= Trusted Execution Technology =

Computer hardware technology

Intel Trusted Execution Technology (Intel TXT, formerly known as LaGrande Technology) is a computer hardware technology of which the primary goals are:
- Attestation of the authenticity of a platform and its operating system.
- Assuring that an authentic operating system starts in a trusted environment, which can then be considered trusted.
- Provision of a trusted operating system with additional security capabilities not available to an unproven one.
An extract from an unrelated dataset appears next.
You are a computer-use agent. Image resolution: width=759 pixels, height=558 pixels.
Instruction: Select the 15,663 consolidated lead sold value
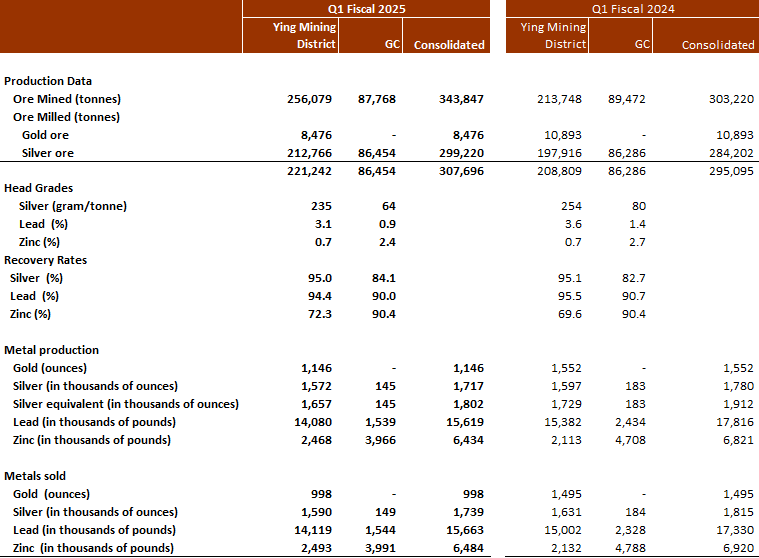462,530
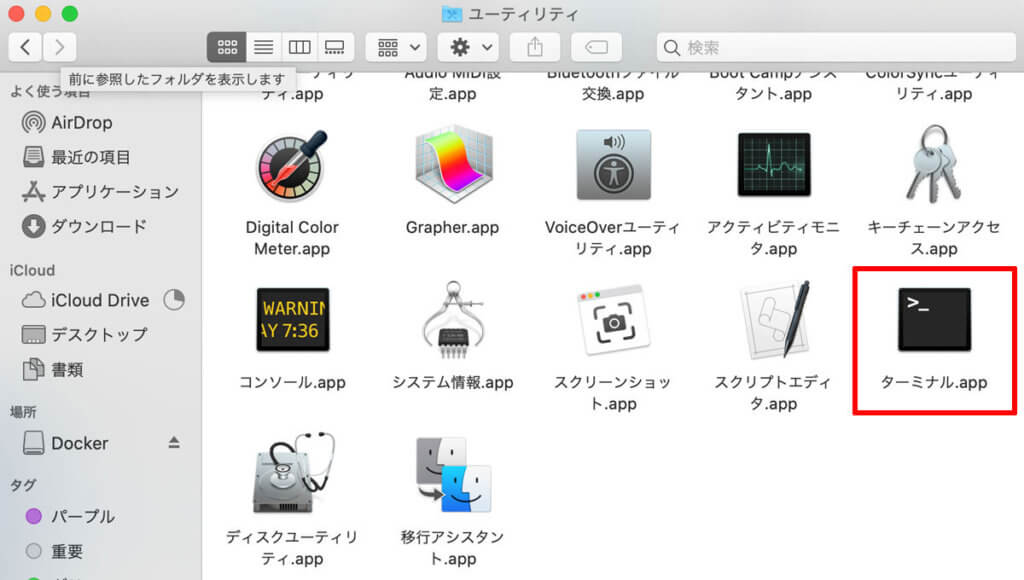
Task: Select the Keychain Access keys icon
Action: pos(933,165)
Intel TXT uses a Trusted Platform Module (TPM) and cryptographic techniques to provide measurements of software and platform components so that system software as well as local and remote management applications may use those measurements to make trust decisions. It complements Intel Management Engine. This technology is based on an industry initiative by the Trusted Computing Group (TCG) to promote safer computing. It defends against software-based attacks aimed at stealing sensitive information by corrupting system or BIOS code, or modifying the platform's configuration.

== Details ==
The Trusted Platform Module (TPM) as specified by the TCG provides many security functions including special registers (called Platform Configuration Registers – PCRs) which hold various measurements in a shielded location in a manner that prevents spoofing. Measurements consist of a cryptographic hash using a hashing algorithm; the TPM v1.0 specification uses the SHA-1 hashing algorithm. More recent TPM versions (v2.0+) call for SHA-2.
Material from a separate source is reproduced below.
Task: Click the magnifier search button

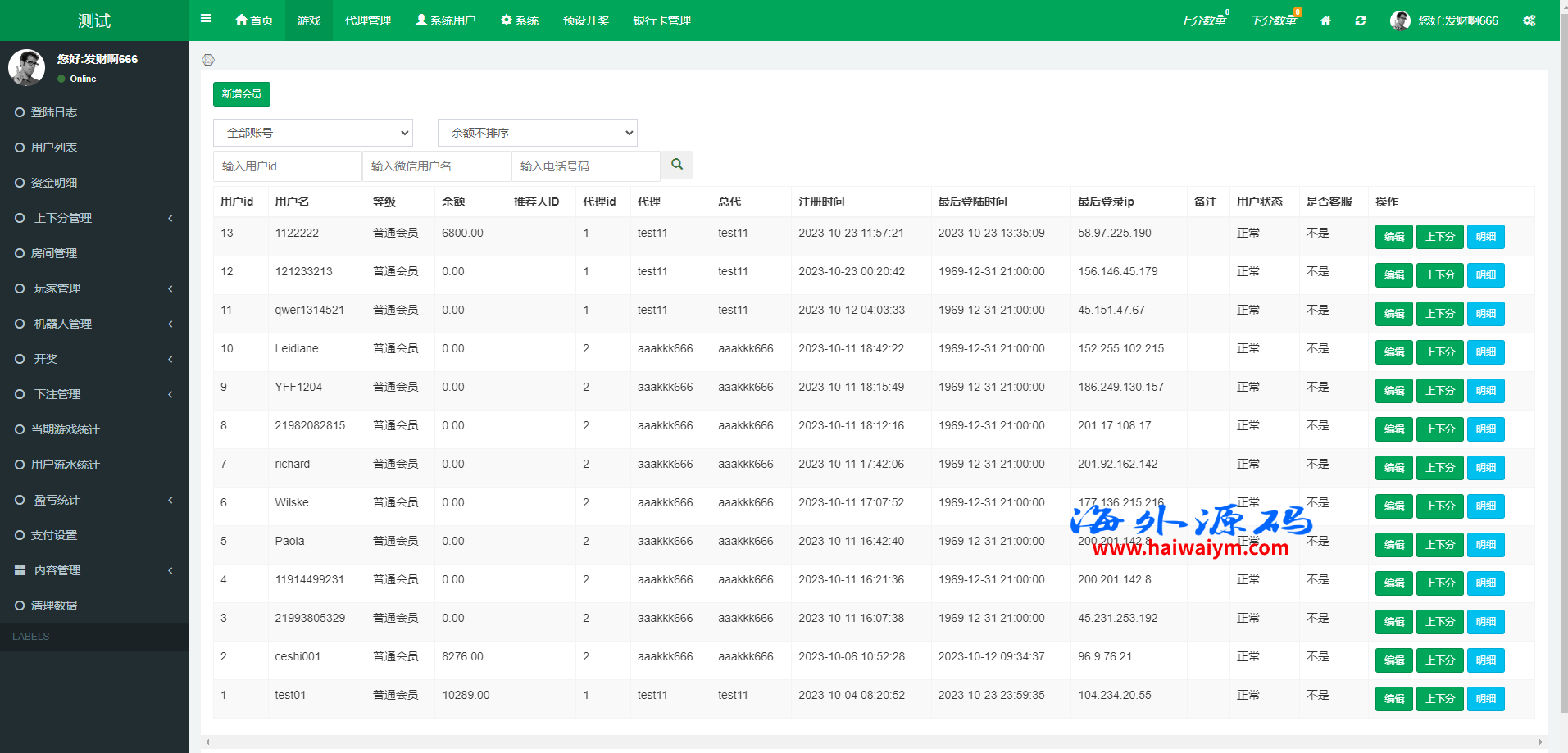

A desired characteristic of a cryptographic hash algorithm is that (for all practical purposes) the hash result (referred to as a hash digest or a hash) of any two modules will produce the same hash value only if the modules are identical.

=== Measurements ===
Measurements can be of code, data structures, configuration, information, or anything that can be loaded into memory. TCG requires that code not be executed until after it has been measured. To ensure a particular sequence of measurements, hash measurements in a sequence are not written to different PCRs, but rather a PCR is "extended" with a measurement. This means that the TPM takes the current value of the PCR and the measurement to be extended, hashes them together, and replaces the content of the PCR with that hash result. The effect is that the only way to arrive at a particular measurement in a PCR is to extend exactly the same measurements in exactly the same order. Therefore, if any module being measured has been modified, the resulting PCR measurement will be different and thus it is easy to detect if any code, configuration, data, etc. that has been measured had been altered or corrupted. The PCR extension mechanism is crucial to establishing a Chain of trust in layers of software (see below).

=== Chain of trust ===
The technology supports both a static chain of trust and a dynamic chain of trust. The static chain of trust starts when the platform powers on (or the platform is reset), which resets all PCRs to their default value. For server platforms, the first measurement is made by hardware (i.e., the processor) to measure a digitally signed module (called an Authenticated Code Module or ACM) provided by the chipset manufacturer. The processor validates the signature and integrity of the signed module before executing it. The ACM then measures the first BIOS code module, which can make additional measurements.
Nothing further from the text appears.